The Poole Park Railway is a miniature railway that runs through Poole Park in Poole, Dorset, England. The line runs throughout the year, weather permitting.

The 32-person capacity railway carriages are wheelchair accessible. They are liveried in green which alongside the yellow branding of the railway pay homage to Southern Railway that operated in the area from 1923 to 1947.

The carriages are pulled along a 10 1⁄4 inch gauge track by a diesel engine currently on loan to the railway courtesy of the Newlyn Downs Branch line at Lappa Valley, a miniature railway in Cornwall.
==History==
In 1949 Southern Miniature Railways Ltd started this gauge railway.
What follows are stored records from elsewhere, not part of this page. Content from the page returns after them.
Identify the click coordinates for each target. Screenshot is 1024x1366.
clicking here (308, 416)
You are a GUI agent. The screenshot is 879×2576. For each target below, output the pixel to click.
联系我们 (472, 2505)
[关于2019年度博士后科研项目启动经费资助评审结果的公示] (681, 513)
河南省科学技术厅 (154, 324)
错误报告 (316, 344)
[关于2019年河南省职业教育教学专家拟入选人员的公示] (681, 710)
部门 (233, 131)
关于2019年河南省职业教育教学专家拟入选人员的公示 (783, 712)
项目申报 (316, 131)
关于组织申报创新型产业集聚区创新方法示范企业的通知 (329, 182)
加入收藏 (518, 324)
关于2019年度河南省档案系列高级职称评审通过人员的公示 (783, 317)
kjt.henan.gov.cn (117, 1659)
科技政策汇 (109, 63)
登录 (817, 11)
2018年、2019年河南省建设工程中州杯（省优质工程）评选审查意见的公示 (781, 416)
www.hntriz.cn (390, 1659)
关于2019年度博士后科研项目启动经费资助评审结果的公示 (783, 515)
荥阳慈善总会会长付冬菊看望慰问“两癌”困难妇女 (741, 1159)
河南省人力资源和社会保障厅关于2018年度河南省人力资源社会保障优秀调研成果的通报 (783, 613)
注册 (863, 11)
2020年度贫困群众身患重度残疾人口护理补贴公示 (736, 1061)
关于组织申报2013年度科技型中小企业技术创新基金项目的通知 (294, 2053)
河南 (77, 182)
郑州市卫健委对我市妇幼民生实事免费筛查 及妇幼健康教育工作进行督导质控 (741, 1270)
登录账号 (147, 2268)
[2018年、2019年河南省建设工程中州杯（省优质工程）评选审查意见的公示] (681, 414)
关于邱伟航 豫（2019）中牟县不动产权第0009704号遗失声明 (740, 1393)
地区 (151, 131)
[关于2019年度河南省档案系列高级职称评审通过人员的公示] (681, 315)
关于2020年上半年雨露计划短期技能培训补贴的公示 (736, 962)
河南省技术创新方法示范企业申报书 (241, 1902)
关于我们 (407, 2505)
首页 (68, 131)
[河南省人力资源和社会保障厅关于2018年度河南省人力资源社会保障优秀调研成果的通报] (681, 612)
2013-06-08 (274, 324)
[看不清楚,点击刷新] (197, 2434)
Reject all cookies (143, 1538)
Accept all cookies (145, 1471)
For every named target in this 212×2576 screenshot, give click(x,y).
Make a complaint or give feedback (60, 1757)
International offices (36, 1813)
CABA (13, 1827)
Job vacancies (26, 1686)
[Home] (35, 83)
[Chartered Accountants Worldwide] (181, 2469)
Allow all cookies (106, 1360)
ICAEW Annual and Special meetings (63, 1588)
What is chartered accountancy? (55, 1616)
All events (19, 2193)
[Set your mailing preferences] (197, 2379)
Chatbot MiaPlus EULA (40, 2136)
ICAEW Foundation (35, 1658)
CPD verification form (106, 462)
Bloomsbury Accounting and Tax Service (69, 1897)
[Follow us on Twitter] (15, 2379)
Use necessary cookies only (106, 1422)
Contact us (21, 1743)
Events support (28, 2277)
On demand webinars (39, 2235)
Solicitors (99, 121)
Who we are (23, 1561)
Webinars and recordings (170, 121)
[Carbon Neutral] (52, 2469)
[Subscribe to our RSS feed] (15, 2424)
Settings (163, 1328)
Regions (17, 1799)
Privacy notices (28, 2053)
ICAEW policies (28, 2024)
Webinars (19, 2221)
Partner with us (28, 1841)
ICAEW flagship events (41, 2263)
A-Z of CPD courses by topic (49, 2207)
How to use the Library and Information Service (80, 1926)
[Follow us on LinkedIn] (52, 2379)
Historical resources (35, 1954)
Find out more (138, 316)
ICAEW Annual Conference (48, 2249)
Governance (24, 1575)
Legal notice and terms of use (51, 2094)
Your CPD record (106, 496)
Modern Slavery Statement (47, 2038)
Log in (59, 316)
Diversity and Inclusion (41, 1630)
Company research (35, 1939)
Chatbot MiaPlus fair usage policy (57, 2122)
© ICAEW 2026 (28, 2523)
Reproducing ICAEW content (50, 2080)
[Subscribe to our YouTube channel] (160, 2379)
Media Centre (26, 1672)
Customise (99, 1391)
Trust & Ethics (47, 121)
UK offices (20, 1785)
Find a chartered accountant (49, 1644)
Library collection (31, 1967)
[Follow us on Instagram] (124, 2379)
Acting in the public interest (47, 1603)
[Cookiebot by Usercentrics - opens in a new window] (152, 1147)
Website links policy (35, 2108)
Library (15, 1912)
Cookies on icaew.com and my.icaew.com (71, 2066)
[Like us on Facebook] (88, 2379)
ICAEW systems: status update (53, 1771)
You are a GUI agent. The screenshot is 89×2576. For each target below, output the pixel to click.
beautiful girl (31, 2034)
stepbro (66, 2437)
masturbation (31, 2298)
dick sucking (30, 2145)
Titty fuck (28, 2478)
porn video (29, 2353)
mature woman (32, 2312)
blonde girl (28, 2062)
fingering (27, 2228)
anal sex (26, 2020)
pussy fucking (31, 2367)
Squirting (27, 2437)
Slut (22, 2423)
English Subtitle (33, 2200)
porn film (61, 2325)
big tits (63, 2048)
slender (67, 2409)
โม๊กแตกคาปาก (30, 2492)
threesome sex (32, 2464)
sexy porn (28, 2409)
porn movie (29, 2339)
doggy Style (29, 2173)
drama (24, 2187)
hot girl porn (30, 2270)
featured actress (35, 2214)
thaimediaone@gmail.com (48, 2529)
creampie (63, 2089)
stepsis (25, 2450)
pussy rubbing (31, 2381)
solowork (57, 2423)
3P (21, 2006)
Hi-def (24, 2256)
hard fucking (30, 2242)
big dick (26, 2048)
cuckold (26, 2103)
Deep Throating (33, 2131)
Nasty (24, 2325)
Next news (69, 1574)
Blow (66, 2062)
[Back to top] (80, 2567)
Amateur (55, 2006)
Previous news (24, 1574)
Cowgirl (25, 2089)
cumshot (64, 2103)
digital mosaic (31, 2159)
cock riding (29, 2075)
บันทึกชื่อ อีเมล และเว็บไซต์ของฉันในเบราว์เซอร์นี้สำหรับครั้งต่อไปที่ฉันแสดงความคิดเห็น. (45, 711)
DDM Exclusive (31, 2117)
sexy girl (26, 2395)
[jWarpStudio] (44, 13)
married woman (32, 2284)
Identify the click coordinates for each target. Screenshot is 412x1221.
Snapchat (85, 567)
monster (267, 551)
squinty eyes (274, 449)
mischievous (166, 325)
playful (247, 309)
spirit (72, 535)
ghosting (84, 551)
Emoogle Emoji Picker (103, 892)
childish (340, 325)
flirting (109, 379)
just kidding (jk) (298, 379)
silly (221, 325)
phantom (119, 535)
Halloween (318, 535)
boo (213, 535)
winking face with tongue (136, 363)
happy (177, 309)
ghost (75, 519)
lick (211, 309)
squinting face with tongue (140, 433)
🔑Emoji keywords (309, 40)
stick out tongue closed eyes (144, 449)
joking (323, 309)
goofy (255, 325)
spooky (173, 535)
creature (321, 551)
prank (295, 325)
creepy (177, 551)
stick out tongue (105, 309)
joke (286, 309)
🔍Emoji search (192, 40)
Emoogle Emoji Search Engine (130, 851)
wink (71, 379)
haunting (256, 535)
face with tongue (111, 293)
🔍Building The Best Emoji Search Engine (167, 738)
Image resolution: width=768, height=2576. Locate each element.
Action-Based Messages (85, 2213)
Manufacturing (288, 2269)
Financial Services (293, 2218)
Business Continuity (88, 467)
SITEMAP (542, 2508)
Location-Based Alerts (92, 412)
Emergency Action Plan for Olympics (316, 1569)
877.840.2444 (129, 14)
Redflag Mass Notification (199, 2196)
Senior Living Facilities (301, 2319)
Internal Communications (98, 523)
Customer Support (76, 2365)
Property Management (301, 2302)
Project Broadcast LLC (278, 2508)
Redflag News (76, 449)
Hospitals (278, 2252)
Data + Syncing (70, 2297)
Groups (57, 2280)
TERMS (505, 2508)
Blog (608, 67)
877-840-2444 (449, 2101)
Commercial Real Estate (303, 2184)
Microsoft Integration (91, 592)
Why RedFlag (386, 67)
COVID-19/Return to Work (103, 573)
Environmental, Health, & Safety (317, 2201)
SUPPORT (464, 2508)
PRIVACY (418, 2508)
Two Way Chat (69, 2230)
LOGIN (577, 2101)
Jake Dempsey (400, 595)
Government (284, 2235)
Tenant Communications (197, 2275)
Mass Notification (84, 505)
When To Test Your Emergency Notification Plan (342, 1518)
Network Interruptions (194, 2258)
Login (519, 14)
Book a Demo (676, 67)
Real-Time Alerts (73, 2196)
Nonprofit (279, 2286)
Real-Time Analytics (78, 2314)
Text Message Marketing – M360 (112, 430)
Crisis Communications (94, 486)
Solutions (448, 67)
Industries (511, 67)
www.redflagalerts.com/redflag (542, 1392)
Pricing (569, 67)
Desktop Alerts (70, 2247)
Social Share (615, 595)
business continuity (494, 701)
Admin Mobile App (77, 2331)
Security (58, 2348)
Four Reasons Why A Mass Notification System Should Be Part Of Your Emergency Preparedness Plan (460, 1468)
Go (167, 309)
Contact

They also operated miniature railways in Stokes Bay, Bognor Regis and Southsea. The only one to survive to present times is Poole Park.

A freelance 4-4-2 tender loco “Vanguard” was used every day until 1965 and occasionally until 1970. After 1970 two diesel outline locos were used first powered by Ford Sidevalve engines then diesel.

Steam did briefly return in the 1990s with an engine called Arthur used mainly on Saturdays, which was sold in 1997.

The line was taken over by Chris Bullen on 2 June 2005, becoming the third operator since 1949.

Poole Borough Council ended their tenancy agreement with Chris Bullen in 2017, ordering that the historic track be removed before tenders for a new operator would begin on 1 March 2017. The council, after backlash from the public and the media, then said that the track may remain in place until after the tendering process.

A petition was started to save the historic track from destruction on 38 Degrees website.

The Railway was awarded to the Friends of Poole Park (a charity) in July 2017, with a concession to operate the Railway for 30 years.

On 25 April 2018 two of the three railway CIC directors resigned as a result of an unworkable business relationship with the third director. The forty or more volunteers who had operated the railway and maintained the track all 'walked' out in sympathy. Subsequently, the Borough of Poole were unconvinced that the railway CIC could operate the railway safely, following a derailment in May 2018 and the walk out of Friends of Poole Park, the concession was withdrawn and the CIC issued with a 'Notice to Quit' in July 2018.

BCP Council received a grant from the Parks Foundation and added additional funds of its own; in 2021 a new engine shed was installed and new track was laid by Track Systems of Shropshire. The Railway re-opened September 2022 and is run by BCP Council supervisory staff alongside a team of volunteers.